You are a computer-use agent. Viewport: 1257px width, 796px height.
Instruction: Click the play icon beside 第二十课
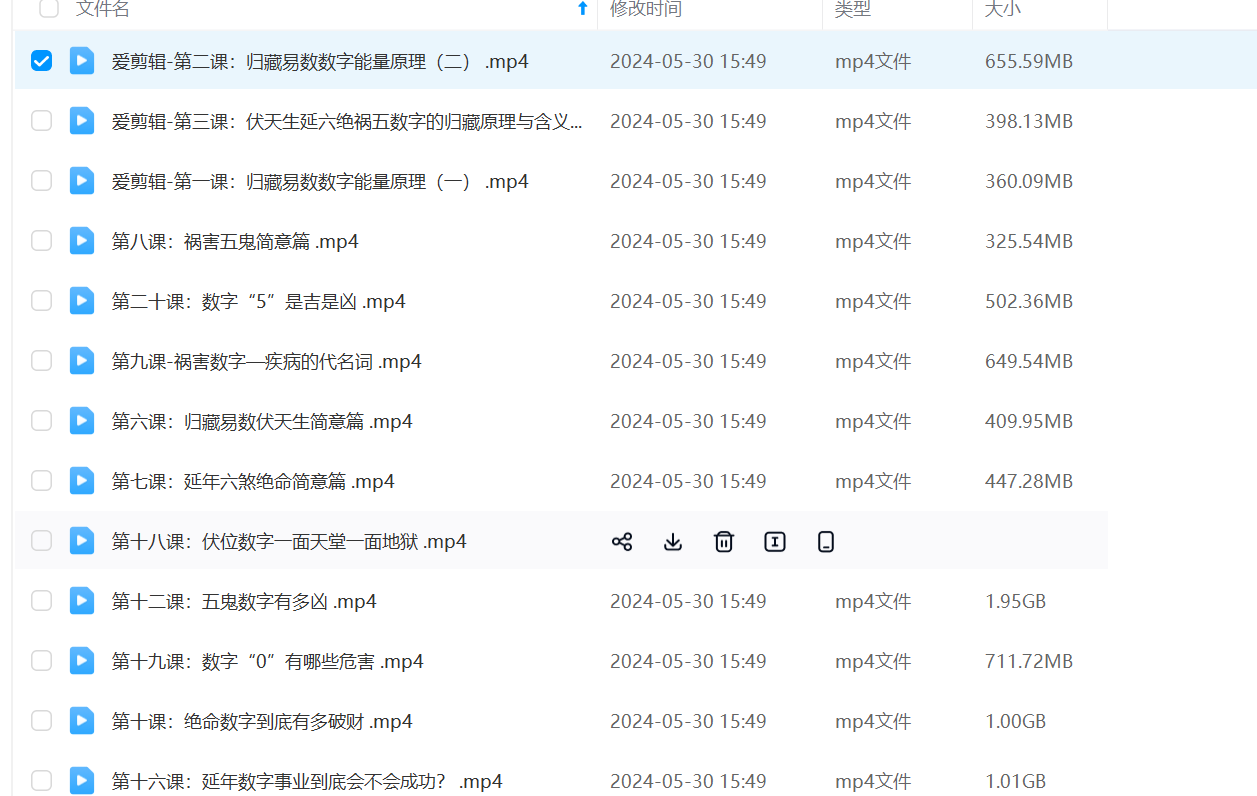82,301
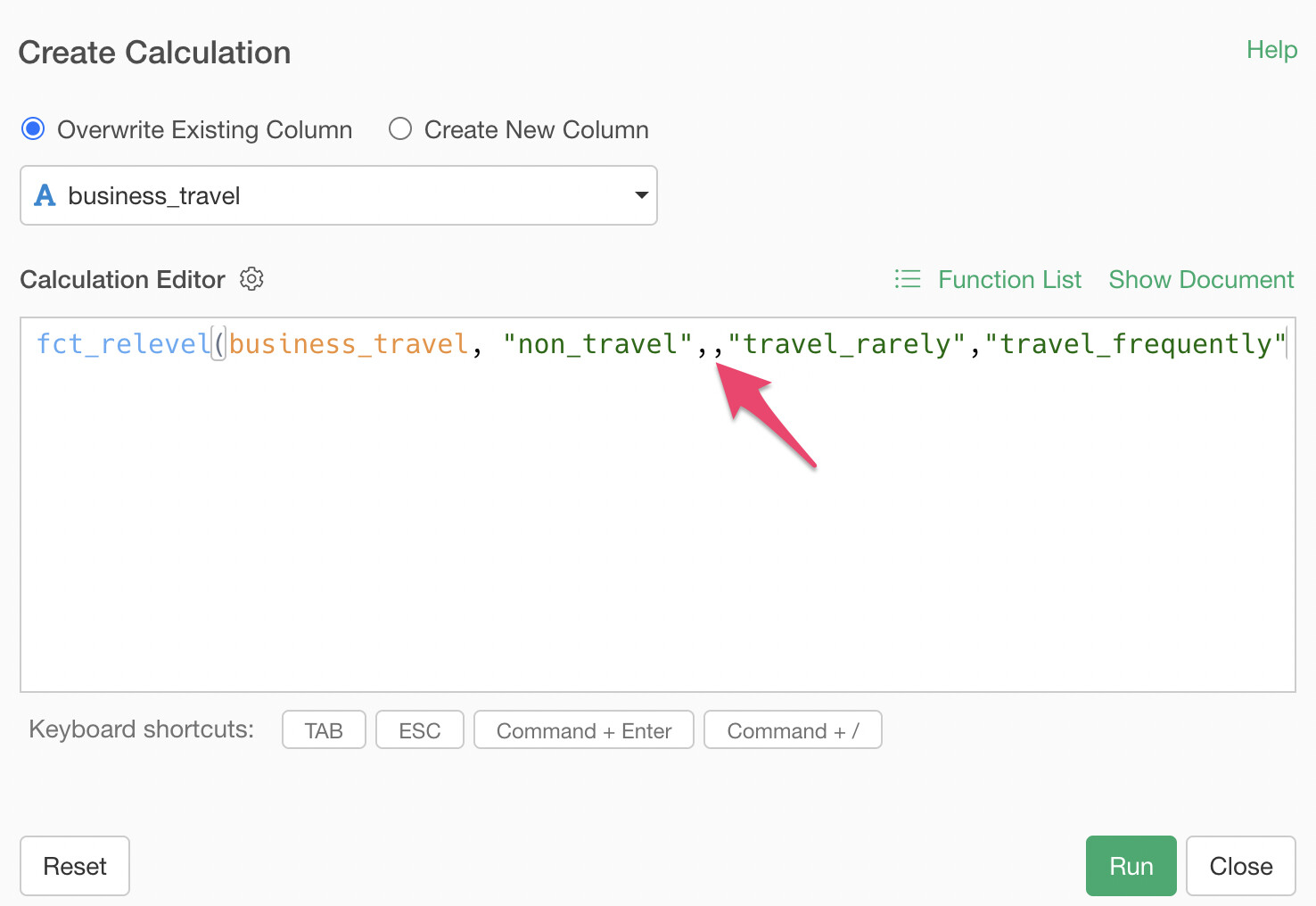Viewport: 1316px width, 906px height.
Task: Click the Function List lines icon
Action: (908, 279)
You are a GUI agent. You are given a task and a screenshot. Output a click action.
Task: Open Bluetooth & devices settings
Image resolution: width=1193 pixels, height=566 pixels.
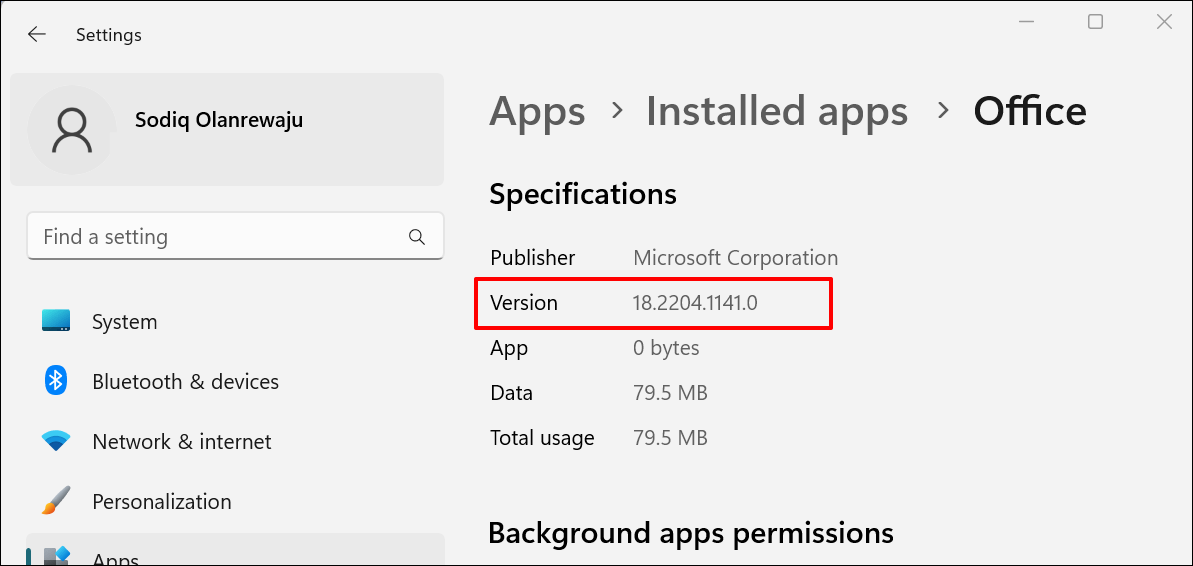coord(185,382)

_Problem statement_.
Only the lines with "agent" are needed; find them in the records and copy each one.

_Completed exercise_.
You are a computer-use agent. Viewport: 1257px width, 796px height.
You are a GUI agent. You are given a task and a screenshot. Output a click action.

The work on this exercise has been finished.